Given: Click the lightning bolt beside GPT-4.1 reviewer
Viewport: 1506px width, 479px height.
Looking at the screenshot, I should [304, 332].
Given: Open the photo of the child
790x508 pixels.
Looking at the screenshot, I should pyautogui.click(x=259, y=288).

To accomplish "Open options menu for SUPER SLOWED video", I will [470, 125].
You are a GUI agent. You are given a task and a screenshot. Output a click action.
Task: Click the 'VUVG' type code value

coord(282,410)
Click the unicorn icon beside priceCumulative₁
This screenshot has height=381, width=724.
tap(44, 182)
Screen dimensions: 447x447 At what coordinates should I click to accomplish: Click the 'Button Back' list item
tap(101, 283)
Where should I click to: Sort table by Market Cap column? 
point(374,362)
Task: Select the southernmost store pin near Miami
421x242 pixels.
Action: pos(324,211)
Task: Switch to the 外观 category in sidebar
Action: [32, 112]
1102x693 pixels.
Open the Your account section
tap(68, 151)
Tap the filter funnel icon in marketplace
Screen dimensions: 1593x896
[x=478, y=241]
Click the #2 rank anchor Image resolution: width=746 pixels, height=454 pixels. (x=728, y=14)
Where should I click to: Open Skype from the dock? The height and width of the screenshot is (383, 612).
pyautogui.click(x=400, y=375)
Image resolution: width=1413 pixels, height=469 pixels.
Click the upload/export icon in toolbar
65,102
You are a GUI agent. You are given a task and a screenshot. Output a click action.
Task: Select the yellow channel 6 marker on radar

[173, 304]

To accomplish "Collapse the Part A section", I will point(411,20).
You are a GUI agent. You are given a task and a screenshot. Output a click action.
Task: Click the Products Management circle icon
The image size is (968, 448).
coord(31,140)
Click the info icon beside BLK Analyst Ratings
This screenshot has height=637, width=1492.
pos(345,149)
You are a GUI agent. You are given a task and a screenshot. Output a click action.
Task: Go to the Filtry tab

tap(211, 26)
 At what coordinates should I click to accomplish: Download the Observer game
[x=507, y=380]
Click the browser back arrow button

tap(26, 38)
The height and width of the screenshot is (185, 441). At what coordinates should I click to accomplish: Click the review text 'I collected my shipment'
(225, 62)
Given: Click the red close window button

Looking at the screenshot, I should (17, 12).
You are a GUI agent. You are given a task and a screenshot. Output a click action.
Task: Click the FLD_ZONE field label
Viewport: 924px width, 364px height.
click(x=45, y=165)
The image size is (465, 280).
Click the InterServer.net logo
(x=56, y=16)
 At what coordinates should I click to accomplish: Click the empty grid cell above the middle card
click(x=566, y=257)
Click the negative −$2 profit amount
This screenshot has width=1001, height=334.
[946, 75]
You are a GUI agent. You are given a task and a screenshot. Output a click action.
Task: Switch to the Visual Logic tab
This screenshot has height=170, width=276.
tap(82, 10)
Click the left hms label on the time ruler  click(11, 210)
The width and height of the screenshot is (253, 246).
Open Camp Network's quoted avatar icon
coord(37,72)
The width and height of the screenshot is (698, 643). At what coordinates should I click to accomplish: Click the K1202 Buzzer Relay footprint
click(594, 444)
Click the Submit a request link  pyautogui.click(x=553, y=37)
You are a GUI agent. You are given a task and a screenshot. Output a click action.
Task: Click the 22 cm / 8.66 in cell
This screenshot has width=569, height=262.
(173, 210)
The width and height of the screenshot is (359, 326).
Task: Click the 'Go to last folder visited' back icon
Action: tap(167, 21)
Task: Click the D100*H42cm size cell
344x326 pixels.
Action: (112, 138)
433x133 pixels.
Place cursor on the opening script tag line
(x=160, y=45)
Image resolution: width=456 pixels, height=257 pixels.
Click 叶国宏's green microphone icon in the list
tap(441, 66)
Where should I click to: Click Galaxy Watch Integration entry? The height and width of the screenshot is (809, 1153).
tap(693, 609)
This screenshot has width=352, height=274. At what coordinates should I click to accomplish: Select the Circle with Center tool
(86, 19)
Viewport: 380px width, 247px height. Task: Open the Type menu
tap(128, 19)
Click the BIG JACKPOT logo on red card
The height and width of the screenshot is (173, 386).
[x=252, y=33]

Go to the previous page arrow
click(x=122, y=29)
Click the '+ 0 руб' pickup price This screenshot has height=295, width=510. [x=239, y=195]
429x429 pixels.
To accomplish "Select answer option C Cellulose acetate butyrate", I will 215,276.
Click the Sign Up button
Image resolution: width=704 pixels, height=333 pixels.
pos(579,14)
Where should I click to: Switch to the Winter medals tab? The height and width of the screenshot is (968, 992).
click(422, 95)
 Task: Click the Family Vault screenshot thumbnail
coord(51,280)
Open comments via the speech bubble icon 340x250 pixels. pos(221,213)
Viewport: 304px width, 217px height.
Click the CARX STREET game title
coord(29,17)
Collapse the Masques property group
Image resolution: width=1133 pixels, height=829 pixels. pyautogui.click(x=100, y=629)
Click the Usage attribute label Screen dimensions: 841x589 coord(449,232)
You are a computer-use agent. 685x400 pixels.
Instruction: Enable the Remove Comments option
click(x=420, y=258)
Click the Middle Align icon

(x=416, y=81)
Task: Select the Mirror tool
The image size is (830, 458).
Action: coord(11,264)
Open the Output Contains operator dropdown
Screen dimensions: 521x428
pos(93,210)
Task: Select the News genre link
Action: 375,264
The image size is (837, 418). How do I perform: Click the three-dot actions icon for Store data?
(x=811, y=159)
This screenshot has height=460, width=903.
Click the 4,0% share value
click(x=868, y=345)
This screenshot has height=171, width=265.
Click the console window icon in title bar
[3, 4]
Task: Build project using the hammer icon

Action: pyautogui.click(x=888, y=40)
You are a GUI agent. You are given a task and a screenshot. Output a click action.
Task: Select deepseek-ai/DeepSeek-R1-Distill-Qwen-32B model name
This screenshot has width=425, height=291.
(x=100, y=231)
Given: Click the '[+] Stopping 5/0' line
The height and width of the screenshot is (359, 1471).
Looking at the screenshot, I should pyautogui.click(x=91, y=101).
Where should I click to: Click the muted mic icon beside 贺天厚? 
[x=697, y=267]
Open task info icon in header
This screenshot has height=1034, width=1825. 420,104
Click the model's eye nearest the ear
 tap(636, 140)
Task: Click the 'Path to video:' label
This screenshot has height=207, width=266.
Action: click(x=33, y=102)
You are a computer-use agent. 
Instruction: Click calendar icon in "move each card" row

○ ○ ○ ○ ○ ○ ○

Copy all the records above precisely.

Solution for this exercise:
Given: Click the lightning bolt beside GPT-4.1 reviewer
Viewport: 1506px width, 479px height.
Looking at the screenshot, I should [304, 332].
Given: Open the photo of the child
790x508 pixels.
Looking at the screenshot, I should pyautogui.click(x=259, y=288).

To accomplish "Open options menu for SUPER SLOWED video", I will [470, 125].
You are a GUI agent. You are given a task and a screenshot. Output a click action.
Task: Click the 'VUVG' type code value

coord(282,410)
Click the unicorn icon beside priceCumulative₁
This screenshot has height=381, width=724.
tap(44, 182)
Screen dimensions: 447x447 At what coordinates should I click to accomplish: Click the 'Button Back' list item
tap(101, 283)
Where should I click to: Sort table by Market Cap column? 
point(374,362)
Task: Select the southernmost store pin near Miami
421x242 pixels.
Action: pos(324,211)
Task: Switch to the 外观 category in sidebar
Action: [32, 112]
1102x693 pixels.
Open the Your account section
tap(68, 151)
Tap the filter funnel icon in marketplace
Screen dimensions: 1593x896
[x=478, y=241]
Click the #2 rank anchor Image resolution: width=746 pixels, height=454 pixels. (x=728, y=14)
Where should I click to: Open Skype from the dock? The height and width of the screenshot is (383, 612).
pyautogui.click(x=400, y=375)
Image resolution: width=1413 pixels, height=469 pixels.
Click the upload/export icon in toolbar
65,102
You are a GUI agent. You are given a task and a screenshot. Output a click action.
Task: Select the yellow channel 6 marker on radar

[173, 304]

To accomplish "Collapse the Part A section", I will point(411,20).
You are a GUI agent. You are given a task and a screenshot. Output a click action.
Task: Click the Products Management circle icon
The image size is (968, 448).
coord(31,140)
Click the info icon beside BLK Analyst Ratings
This screenshot has height=637, width=1492.
pos(345,149)
You are a GUI agent. You are given a task and a screenshot. Output a click action.
Task: Go to the Filtry tab

tap(211, 26)
 At what coordinates should I click to accomplish: Download the Observer game
[x=507, y=380]
Click the browser back arrow button

tap(26, 38)
The height and width of the screenshot is (185, 441). At what coordinates should I click to accomplish: Click the review text 'I collected my shipment'
(225, 62)
Given: Click the red close window button

Looking at the screenshot, I should (17, 12).
You are a GUI agent. You are given a task and a screenshot. Output a click action.
Task: Click the FLD_ZONE field label
Viewport: 924px width, 364px height.
click(x=45, y=165)
The image size is (465, 280).
Click the InterServer.net logo
(x=56, y=16)
 At what coordinates should I click to accomplish: Click the empty grid cell above the middle card
click(x=566, y=257)
Click the negative −$2 profit amount
This screenshot has width=1001, height=334.
[946, 75]
You are a GUI agent. You are given a task and a screenshot. Output a click action.
Task: Switch to the Visual Logic tab
This screenshot has height=170, width=276.
tap(82, 10)
Click the left hms label on the time ruler  click(11, 210)
The width and height of the screenshot is (253, 246).
Open Camp Network's quoted avatar icon
coord(37,72)
The width and height of the screenshot is (698, 643). At what coordinates should I click to accomplish: Click the K1202 Buzzer Relay footprint
click(594, 444)
Click the Submit a request link  pyautogui.click(x=553, y=37)
You are a GUI agent. You are given a task and a screenshot. Output a click action.
Task: Click the 22 cm / 8.66 in cell
This screenshot has width=569, height=262.
(173, 210)
The width and height of the screenshot is (359, 326).
Task: Click the 'Go to last folder visited' back icon
Action: tap(167, 21)
Task: Click the D100*H42cm size cell
344x326 pixels.
Action: (112, 138)
433x133 pixels.
Place cursor on the opening script tag line
(x=160, y=45)
Image resolution: width=456 pixels, height=257 pixels.
Click 叶国宏's green microphone icon in the list
tap(441, 66)
Where should I click to: Click Galaxy Watch Integration entry? The height and width of the screenshot is (809, 1153).
tap(693, 609)
This screenshot has width=352, height=274. At what coordinates should I click to accomplish: Select the Circle with Center tool
(86, 19)
Viewport: 380px width, 247px height. Task: Open the Type menu
tap(128, 19)
Click the BIG JACKPOT logo on red card
The height and width of the screenshot is (173, 386).
[x=252, y=33]

Go to the previous page arrow
click(x=122, y=29)
Click the '+ 0 руб' pickup price This screenshot has height=295, width=510. [x=239, y=195]
429x429 pixels.
To accomplish "Select answer option C Cellulose acetate butyrate", I will 215,276.
Click the Sign Up button
Image resolution: width=704 pixels, height=333 pixels.
pos(579,14)
Where should I click to: Switch to the Winter medals tab? The height and width of the screenshot is (968, 992).
click(422, 95)
 Task: Click the Family Vault screenshot thumbnail
coord(51,280)
Open comments via the speech bubble icon 340x250 pixels. pos(221,213)
Viewport: 304px width, 217px height.
Click the CARX STREET game title
coord(29,17)
Collapse the Masques property group
Image resolution: width=1133 pixels, height=829 pixels. pyautogui.click(x=100, y=629)
Click the Usage attribute label Screen dimensions: 841x589 coord(449,232)
You are a computer-use agent. 685x400 pixels.
Instruction: Enable the Remove Comments option
click(x=420, y=258)
Click the Middle Align icon

(x=416, y=81)
Task: Select the Mirror tool
The image size is (830, 458).
Action: coord(11,264)
Open the Output Contains operator dropdown
Screen dimensions: 521x428
pos(93,210)
Task: Select the News genre link
Action: 375,264
The image size is (837, 418). How do I perform: Click the three-dot actions icon for Store data?
(x=811, y=159)
This screenshot has height=460, width=903.
Click the 4,0% share value
click(x=868, y=345)
This screenshot has height=171, width=265.
Click the console window icon in title bar
[3, 4]
Task: Build project using the hammer icon

Action: pyautogui.click(x=888, y=40)
You are a GUI agent. You are given a task and a screenshot. Output a click action.
Task: Select deepseek-ai/DeepSeek-R1-Distill-Qwen-32B model name
This screenshot has width=425, height=291.
(x=100, y=231)
Given: Click the '[+] Stopping 5/0' line
The height and width of the screenshot is (359, 1471).
Looking at the screenshot, I should pyautogui.click(x=91, y=101).
Where should I click to: Click the muted mic icon beside 贺天厚? 
[x=697, y=267]
Open task info icon in header
This screenshot has height=1034, width=1825. 420,104
Click the model's eye nearest the ear
 tap(636, 140)
Task: Click the 'Path to video:' label
This screenshot has height=207, width=266.
Action: click(x=33, y=102)
You are a computer-use agent. 
Instruction: Click calendar icon in "move each card" row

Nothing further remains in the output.